The bottom line: AI may help workers keep up, but it also raises the risk that they're producing answers they don't fully understand.
- Reder compared AI to calculators, which made math easier but did not eliminate the need to understand what problem you were solving.
- "You still need to know what you're doing," he said.
2. AI is ushering in a new era of colonialism
As AI changes the way the world gathers information, some critics say that it is perpetuating stereotypes and erasing cultural nuances for Indigenous groups and people of color.
Why it matters: Most mainstream models are trained on the work of Western writers — particularly white men — and regularly mimic those values, writing styles, viewpoints and biases.
- Some critics say the data grab is a new form of colonialism, where information gathering replaces Imperial-era land seizures while the AI companies — rather than a conquering nation — reap profits from marginalized groups.

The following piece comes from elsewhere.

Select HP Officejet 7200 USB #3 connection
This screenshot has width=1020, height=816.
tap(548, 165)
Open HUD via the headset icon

- Data collection from these groups is often done without their consent or any verification that the information is accurate.

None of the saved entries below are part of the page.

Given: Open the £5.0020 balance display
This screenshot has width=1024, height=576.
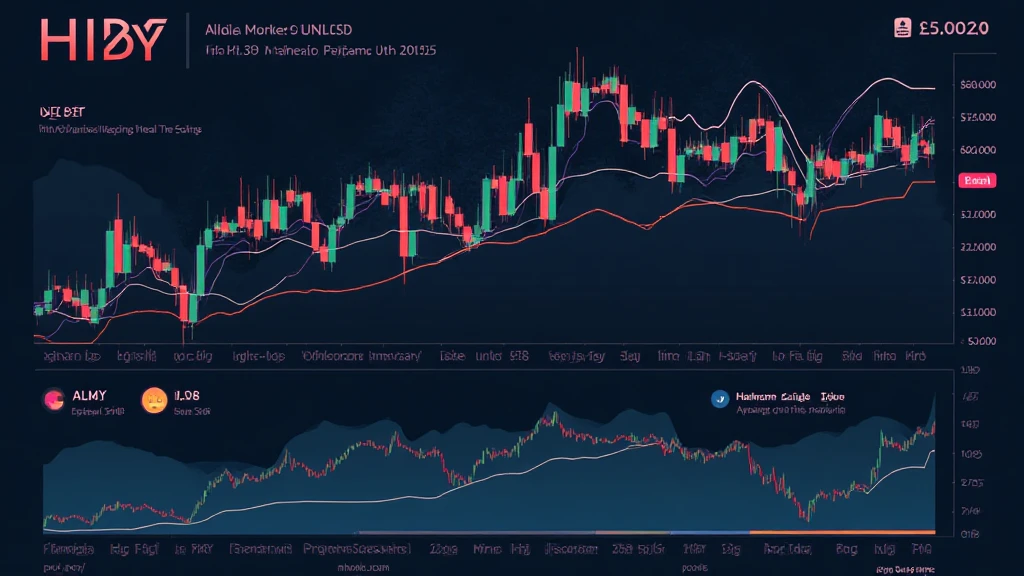Looking at the screenshot, I should (953, 28).
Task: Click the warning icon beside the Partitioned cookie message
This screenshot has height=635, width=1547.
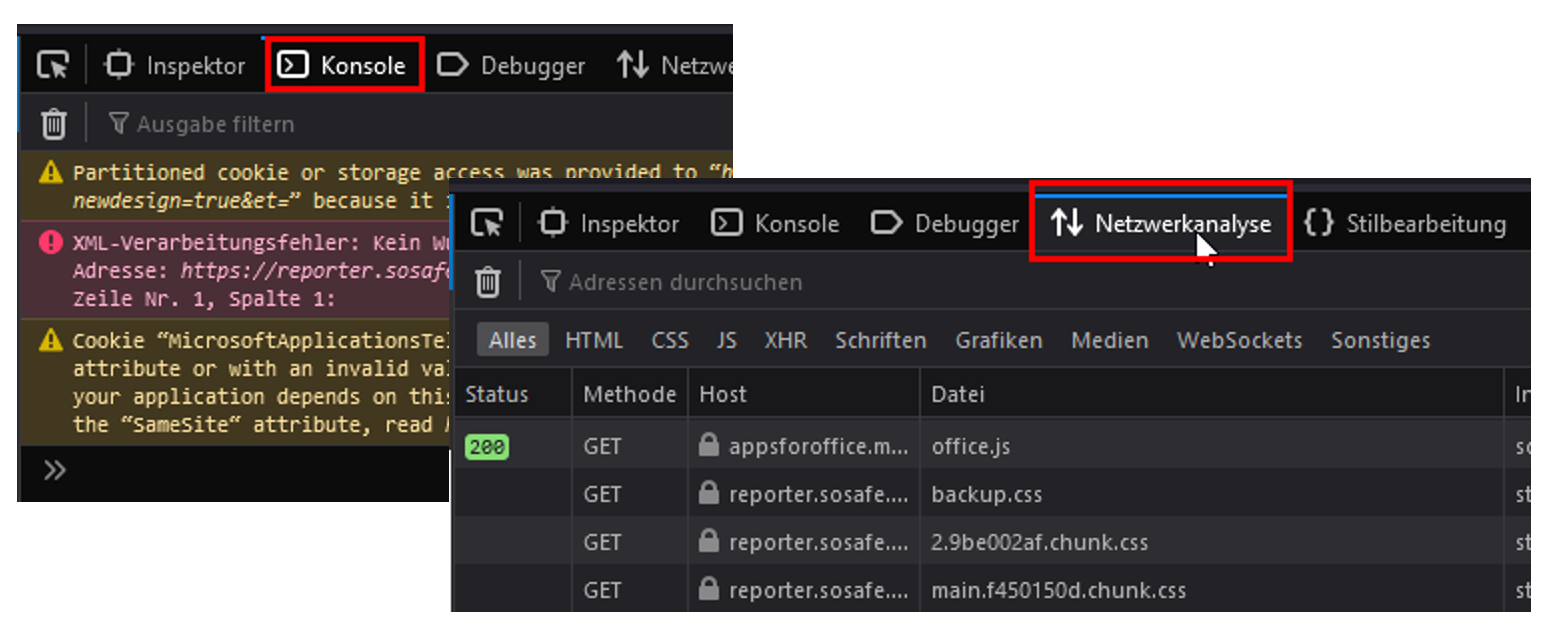Action: coord(50,173)
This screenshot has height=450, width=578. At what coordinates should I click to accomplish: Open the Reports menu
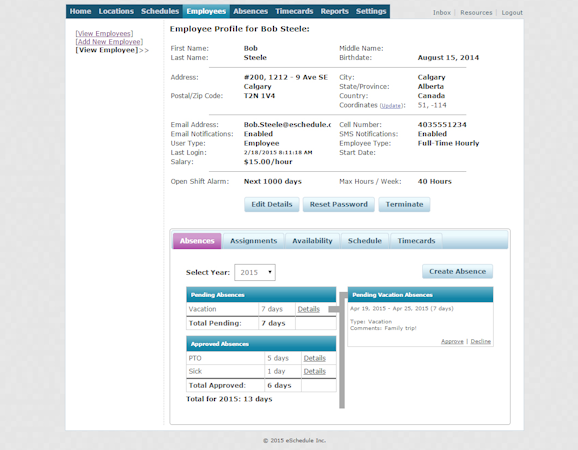(x=334, y=11)
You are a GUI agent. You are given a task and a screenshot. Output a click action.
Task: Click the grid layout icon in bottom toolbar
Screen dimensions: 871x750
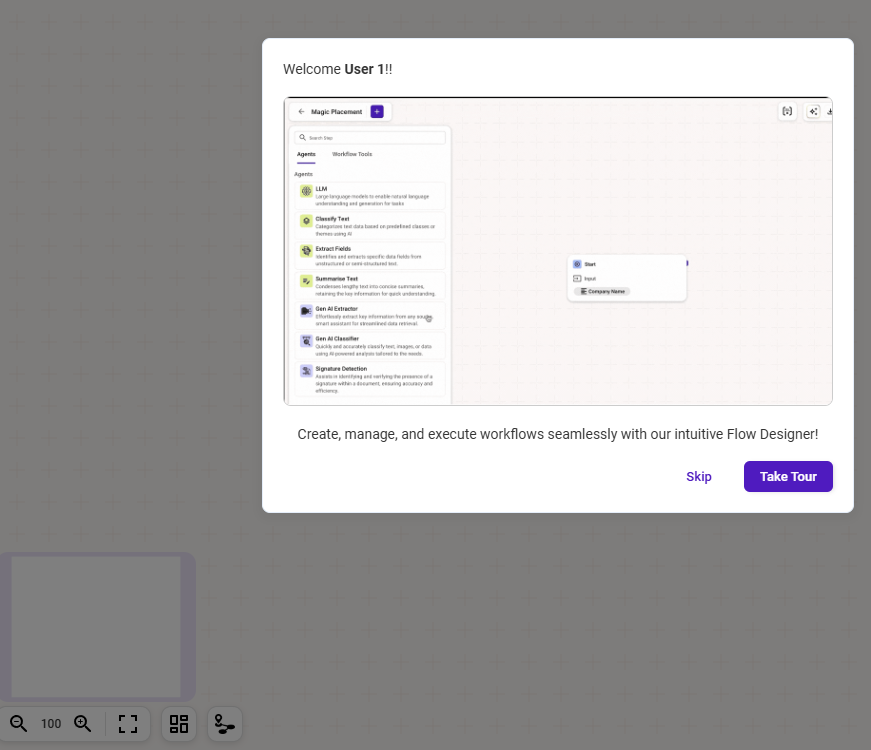179,724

What they're saying: "Colonialism is always portrayed as something that happened in the past ... many countries got independence, and then the textbooks say 'colonialism is over,'" Julian Posada, a Yale assistant professor who studies the relationship between human labor and data production, tells Axios.

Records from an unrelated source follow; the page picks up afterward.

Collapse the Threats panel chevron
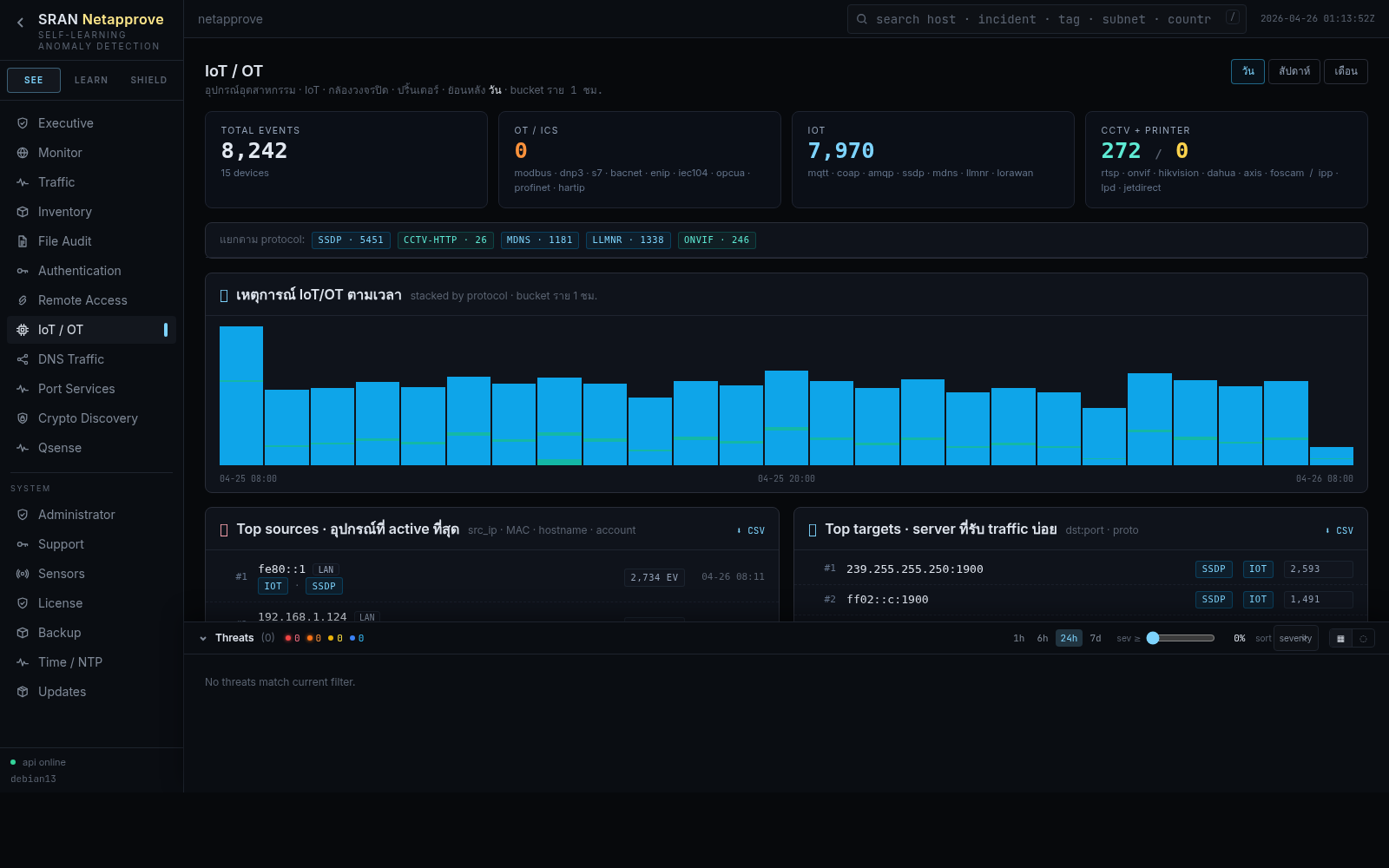The height and width of the screenshot is (868, 1389). pyautogui.click(x=203, y=639)
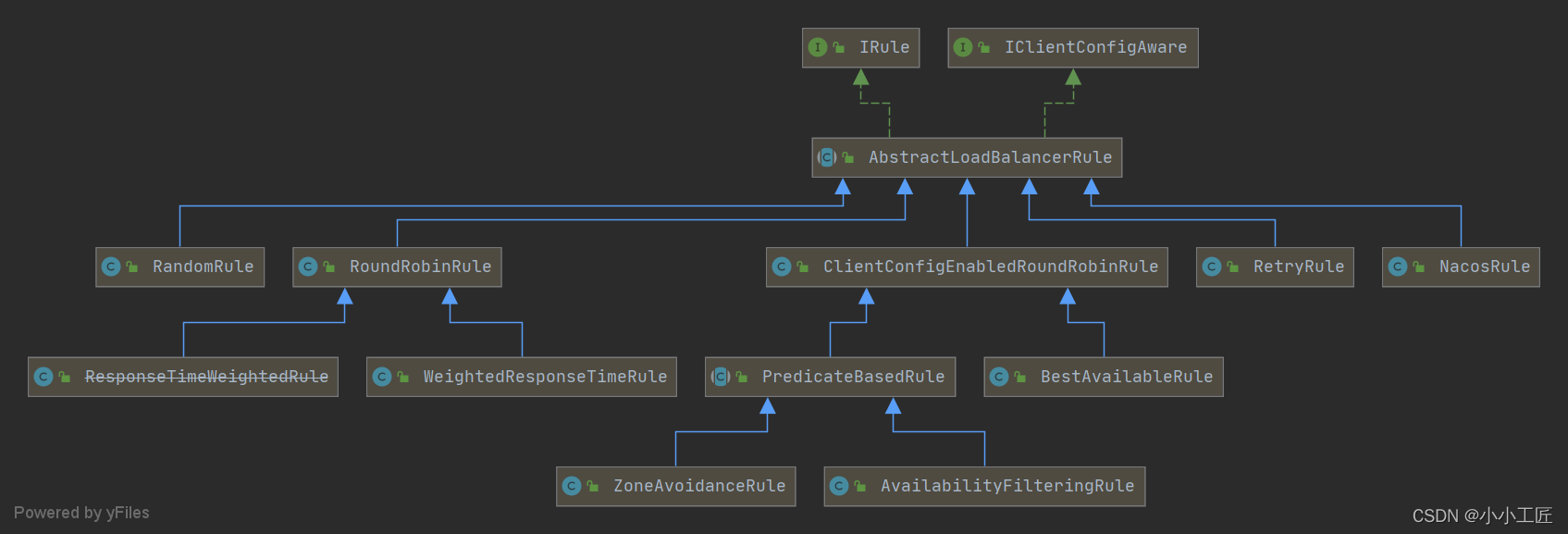The width and height of the screenshot is (1568, 534).
Task: Click abstract class icon on PredicateBasedRule
Action: coord(721,377)
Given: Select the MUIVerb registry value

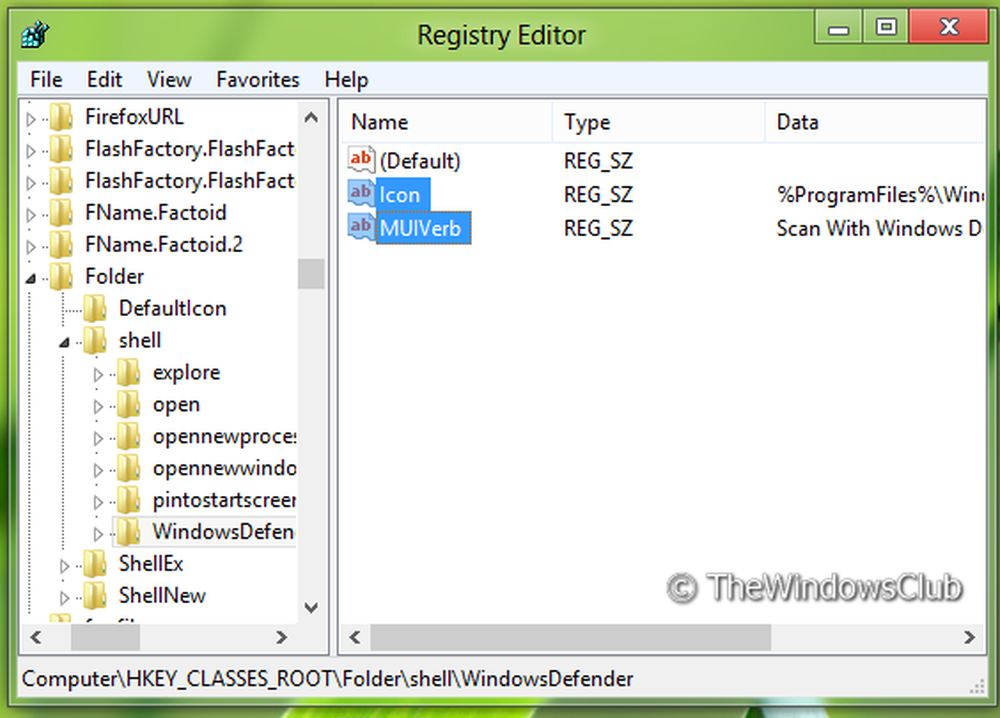Looking at the screenshot, I should point(424,228).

- Posada says that modern-day colonialism still exists, but people often fail to recognize it.
Context: Most large language models are made by the WEIRD — Western, Educated, Industrialized, Rich and Democratic societies — and pull data from social media, websites, news archives, and digitized materials that largely originate in North America and Europe.
- Those training materials have resulted in LLMs inventing details based on Western assumptions about cultural traditions or values, and those errors persist despite Big Tech putting in work to train them with more diverse viewpoints and data.
Case in point: Aditya Vashistha, an assistant professor at Cornell University, tells Axios that AI models will often say all Indian food is "rich and aromatic and spicy" even though some isn't, flattening the diversity of the Indian palate.
- "You will find different regional cuisines which differ in the spices which are used, or in what moderation, like the amounts they use."
Zoom out: Taking the data itself is a "deeply colonial act," Nick Couldry, co-author of "Data Grab: The New Colonialism of Big Tech and How to Fight Back," tells Axios.
- "To say, 'Well, it's just out there. We can just take it.' That was what colonialism was about, just taking everything."
3. Trump wants a slice of the AI boom
President Trump is pursuing a Bernie-like interest in having the U.S. government take stakes in AI giants — not out of populism, but with a dealmaker's eye for profit.
Why it matters: Having the government take equity in private companies — anathema to free-market capitalism and Republican dogma about "picking winners and losers" — has become a defining feature of Trump's second term.
- The U.S. government now owns shares of chipmakers, miners and quantum computing companies, often taking a stake in exchange for federal money that was originally meant to come with no ownership strings attached.
- Trump said Friday that he "should be a stockbroker," pointing to his administration's recent deal to take a stake in Intel.
4. Training data
- OpenAI plans to revamp ChatGPT to make it more appealing to enterprise customers, according to sources. (Financial Times)
- Sriram Krishnan plans to leave his role as a White House AI adviser at the end of the month. (TechCrunch)
- Mark Gurman has an illuminating look at a key Apple meeting that led to the Siri update expected to debut later today. (Bloomberg)
5. + This
Ina again, wishing a very happy 80th birthday to my mom. It was lovely to be able to celebrate her this weekend at Salt & Stone, a great restaurant if you are ever in Sonoma County.